Hierzulande scheint es jenseits aller Vorstellungskraft zu sein, dass es im „wilden“ Kurdistan auch jüdische Musik gegeben hat. Doch als Teil des Osmanischen Reichs hat es dort – wie in allen anderen Teilen des Riesenreichs – eine reiche jüdische Kultur gegeben. So erstaunt es nicht, dass das Jazz Piyyut Project auf ihrem Album „Azur“ eine Reihe von Überraschungen aufbietet. Ein klassisches Jazz-Trio um den Initiator und Pianisten Max Doehlemann und seine beiden alten Haudegen Christian Schantz und Martin Fonfara an Bass und Schlagzeug wird erweitert durch zwei Musiker, die im Alltag mit Jazz nichts am Hut haben: Die beiden Kantoren Hadass Pal Yarden (Gesang) und Yaniv Ovadia (Gesang, Baglama) aus Jerusalem. Die Sefardin Pal Yarden hat klassische türkische Musik studiert und bereits türkisch-sefardische Musik auf CD publiziert. Und Yaniv Ovadia entspringt jener gar nicht so kleinen Community von kurdischen Juden, die ihre Heimat in Richtung Israel verlassen haben. Die beiden Sänger sind innerhalb des Quintetts also für die Piyutim zuständig.
Angst vor dem gewaltsamen Aufeinandertreffen zweier sich fremder Musikwelten verfliegen mit den ersten Tönen. Zu geschmeidig, zu kunstvoll werden die insgesamt zwölf Songs gespielt. Dabei wird allein in vier Sprachen gesungen: Neben Hebräisch und Ladino auch Türkisch und (Alt-) Kurdisch. Außer Kinderliedern gibt es bekannte Piyutim wie „Adon Olam“ und „Yigdal Elohim Hay“. Und neben Naomi Shemers Evergreen „Yerushalim shel zahav“ gibt es ein türkisches Volkslied, das die Stadt Çanakkale besingt. Die Melodie des türkischen Liedes gibt es auch in der jüdischen Tradition als „Ki Eshmerah Shabat“. Daher kann die Sprache nahtlos von einem zum nächsten Vers wechseln. Ein gängiges Muster, das für viele türkisch-jüdische Lieder gilt.
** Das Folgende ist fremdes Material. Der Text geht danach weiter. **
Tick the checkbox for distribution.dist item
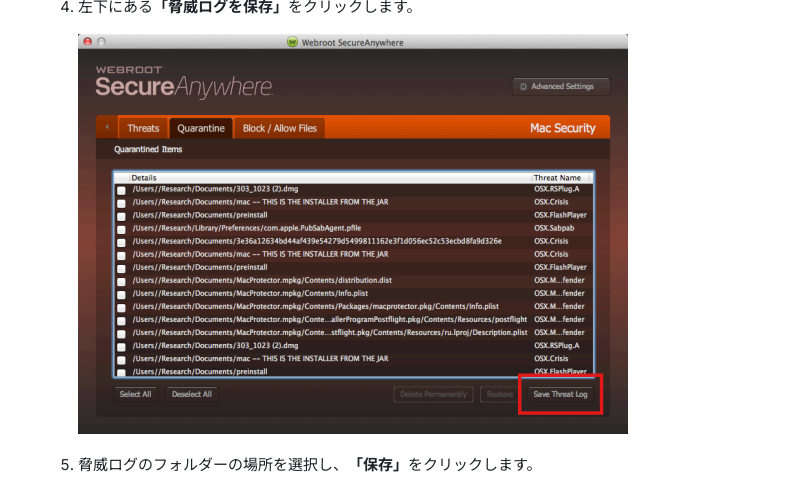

Zusammengehalten wird diese babylonische Vielfalt durch Max Doehlemann. Einfach war das nicht: „An die Vitalität dieser Musik habe ich mich erst rangearbeitet. Das ist ja nicht meine originäre Musiksprache. Ich bin ja im Grunde ein Greenhorn“, verrät der Berliner. Ein einfacher Switch zwischen Jazzimprovisation und Makam gelingt selbst einem abenteuerlustigen Musiker wie ihm nicht im Handumdrehen. Aber er verrät einen simplen Trick: „Vierteltöne musste ich einfach weglassen oder großräumig umschiffen, sonst hätte sich das gebissen“. So simpel, so schön kann die Koexistenz zwischen Orient und Okzident sein.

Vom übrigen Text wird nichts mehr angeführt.